This small project aims to extract parameters from pretrained MXNet .params
file in C++.
If you want to run your MXNet pretrained model on mobile devices with other light weight frameworks, you need to first extract the pretrained parameters from the .params
file.
This project shows how to parse the .params
file and extract the weights.
bash build_run.sh
The test.py
script constructs a simple nerwork with only one convolution and one fc layer:
import mxnet as mx
data = mx.sym.Variable('data')
conv_prefix = 'conv'
conv_weight = mx.sym.Variable(conv_prefix + '_weight', init=mx.init.Normal())
conv_bias = mx.sym.Variable(conv_prefix + '_bias', init=mx.init.Normal())
fc = mx.sym.Convolution(data=data, weight=conv_weight, bias=conv_bias,
kernel=(3,3), pad=(1,1), stride=(1,1),
num_filter=1, no_bias=False, name=conv_prefix)
fc_prefix = 'fc'
fc_weight = mx.sym.Variable(fc_prefix + '_weight', init=mx.init.Normal())

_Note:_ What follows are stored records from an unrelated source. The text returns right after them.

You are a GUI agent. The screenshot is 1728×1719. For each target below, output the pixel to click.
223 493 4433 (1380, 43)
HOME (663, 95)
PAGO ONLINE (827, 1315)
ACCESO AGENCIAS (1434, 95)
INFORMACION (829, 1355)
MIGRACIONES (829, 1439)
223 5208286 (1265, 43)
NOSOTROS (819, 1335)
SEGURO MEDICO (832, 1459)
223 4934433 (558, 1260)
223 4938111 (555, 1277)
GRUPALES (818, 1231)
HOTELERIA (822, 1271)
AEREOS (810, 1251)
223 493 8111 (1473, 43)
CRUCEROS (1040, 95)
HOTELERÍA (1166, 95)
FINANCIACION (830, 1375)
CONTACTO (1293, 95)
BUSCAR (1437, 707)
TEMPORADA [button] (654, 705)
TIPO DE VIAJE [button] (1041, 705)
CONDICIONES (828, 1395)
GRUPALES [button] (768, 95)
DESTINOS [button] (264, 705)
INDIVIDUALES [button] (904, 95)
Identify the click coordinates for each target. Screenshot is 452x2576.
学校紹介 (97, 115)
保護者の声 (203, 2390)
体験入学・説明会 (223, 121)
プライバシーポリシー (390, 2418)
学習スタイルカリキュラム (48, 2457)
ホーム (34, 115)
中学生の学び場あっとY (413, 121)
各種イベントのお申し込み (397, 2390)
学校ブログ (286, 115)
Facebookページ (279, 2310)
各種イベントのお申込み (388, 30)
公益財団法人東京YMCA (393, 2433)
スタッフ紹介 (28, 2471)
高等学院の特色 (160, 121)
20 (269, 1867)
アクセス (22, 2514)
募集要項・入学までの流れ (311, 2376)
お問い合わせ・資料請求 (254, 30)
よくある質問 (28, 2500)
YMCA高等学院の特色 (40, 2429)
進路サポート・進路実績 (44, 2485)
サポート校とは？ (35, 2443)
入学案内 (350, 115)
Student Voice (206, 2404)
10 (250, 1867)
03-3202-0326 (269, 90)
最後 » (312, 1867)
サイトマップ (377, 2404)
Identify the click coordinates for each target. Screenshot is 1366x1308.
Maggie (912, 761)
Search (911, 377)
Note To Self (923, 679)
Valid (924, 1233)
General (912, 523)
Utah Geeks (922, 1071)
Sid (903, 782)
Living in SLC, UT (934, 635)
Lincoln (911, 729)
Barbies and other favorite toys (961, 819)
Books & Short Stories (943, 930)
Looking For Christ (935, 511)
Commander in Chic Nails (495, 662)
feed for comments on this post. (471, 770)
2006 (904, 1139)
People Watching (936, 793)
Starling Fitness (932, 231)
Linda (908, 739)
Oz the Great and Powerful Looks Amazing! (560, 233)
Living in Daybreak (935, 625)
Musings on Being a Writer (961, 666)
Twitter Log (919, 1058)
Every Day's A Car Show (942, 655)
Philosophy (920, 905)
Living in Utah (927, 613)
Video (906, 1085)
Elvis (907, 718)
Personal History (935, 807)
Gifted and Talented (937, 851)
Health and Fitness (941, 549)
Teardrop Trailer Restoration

fc_bias = mx.sym.Variable(fc_prefix + '_bias', init=mx.init.Normal())
fc = mx.sym.FullyConnected(data=fc, weight=fc_weight, bias=fc_bias, num_hidden=1, no_bias=False, name='fc')
And it will generate a .params
file contains random init weights by running the script.
cd testData && python test.py
Then you can load the .params
file and perform forward operation in C++.
cd build && ./read_nd ../testData/test-0000.params
And you will see the same forward result as the output of python script.
- I have only implemented the parsing of normal storage type NDArray, if your
.params
file contains sparse NDArray, this tool will fail to parse the file.